### DATASET ENTRIES
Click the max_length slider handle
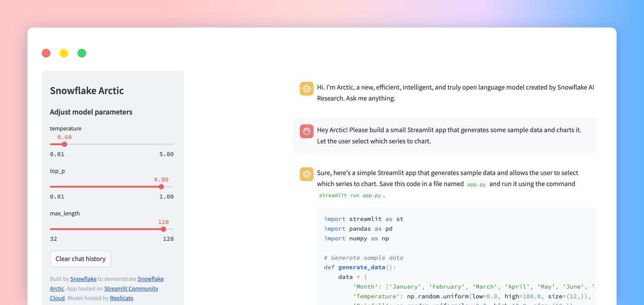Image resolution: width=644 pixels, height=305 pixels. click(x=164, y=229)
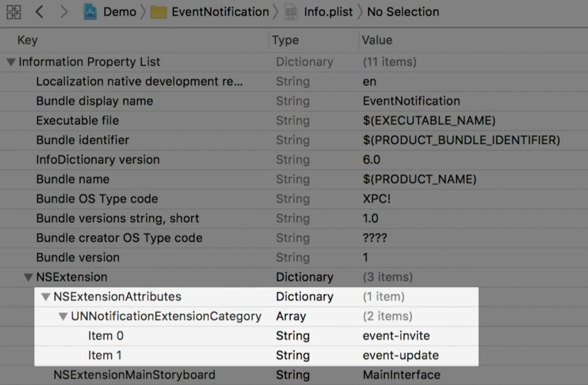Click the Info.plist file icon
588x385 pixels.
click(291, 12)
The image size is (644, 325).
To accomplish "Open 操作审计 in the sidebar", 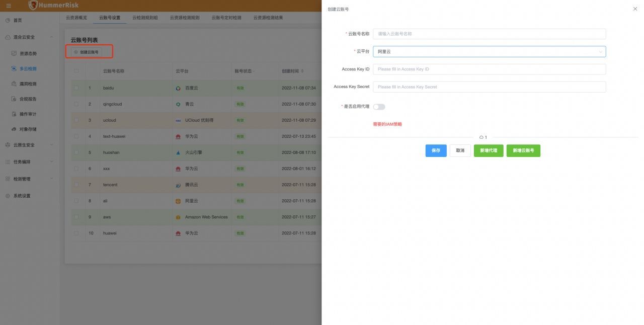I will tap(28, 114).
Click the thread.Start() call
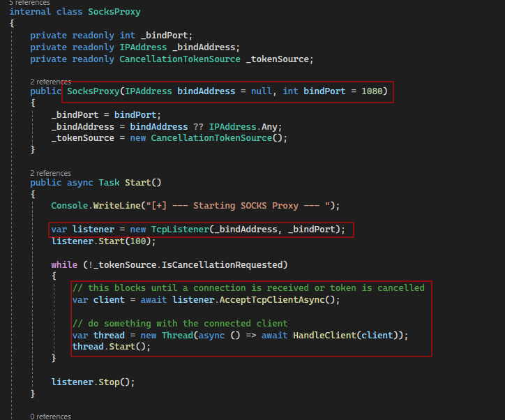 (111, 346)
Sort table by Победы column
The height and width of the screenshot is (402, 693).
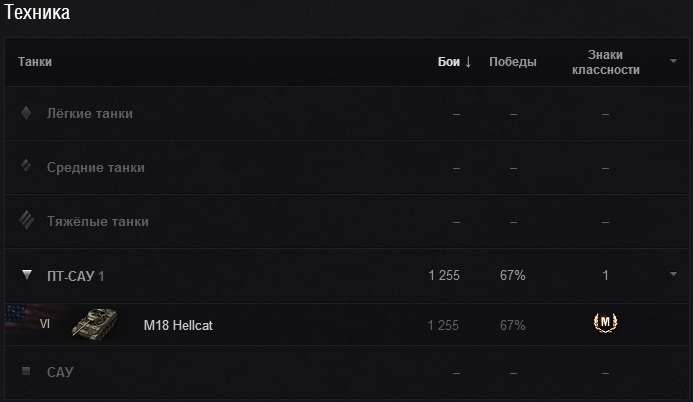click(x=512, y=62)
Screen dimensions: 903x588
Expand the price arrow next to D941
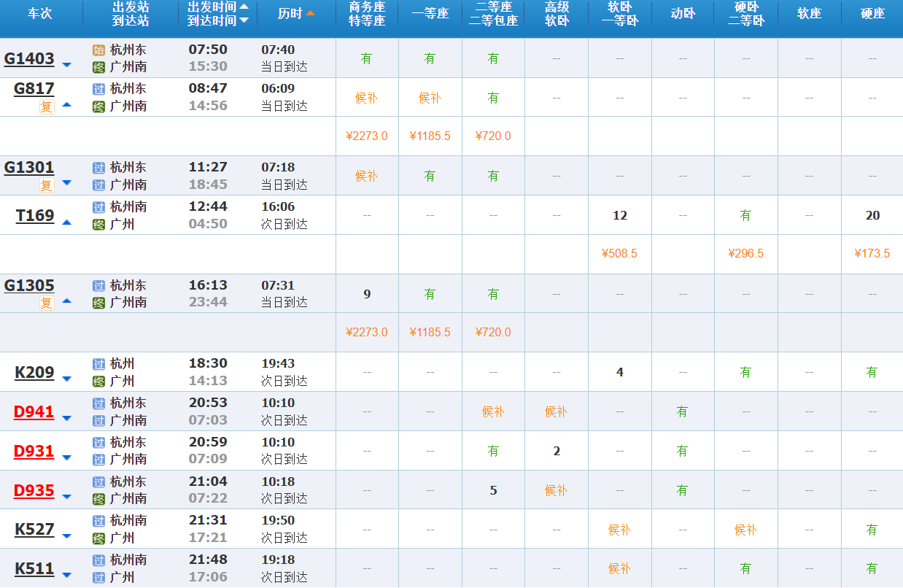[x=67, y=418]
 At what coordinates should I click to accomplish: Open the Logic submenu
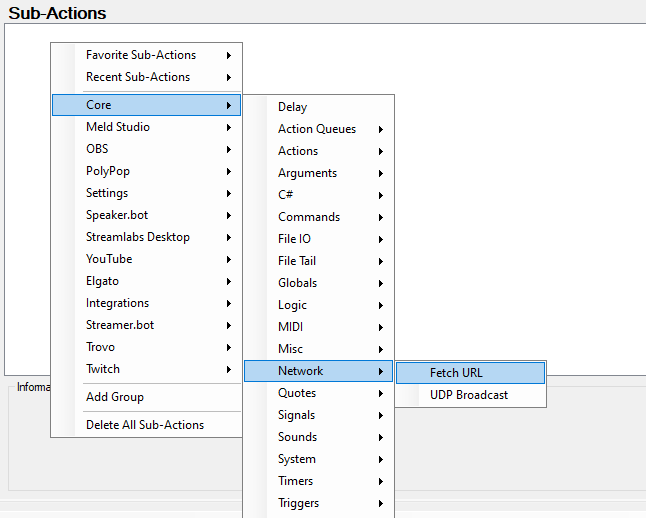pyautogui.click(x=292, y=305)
######
Do not copy pictures. Restate exactly the lines from the one containing "Expand the price arrow next to D941" through the last line of the records.

ANSWER TO THE EXERCISE:
Expand the price arrow next to D941
[x=67, y=418]
 At what coordinates should I click to accomplish: Open the Logic submenu
pyautogui.click(x=292, y=305)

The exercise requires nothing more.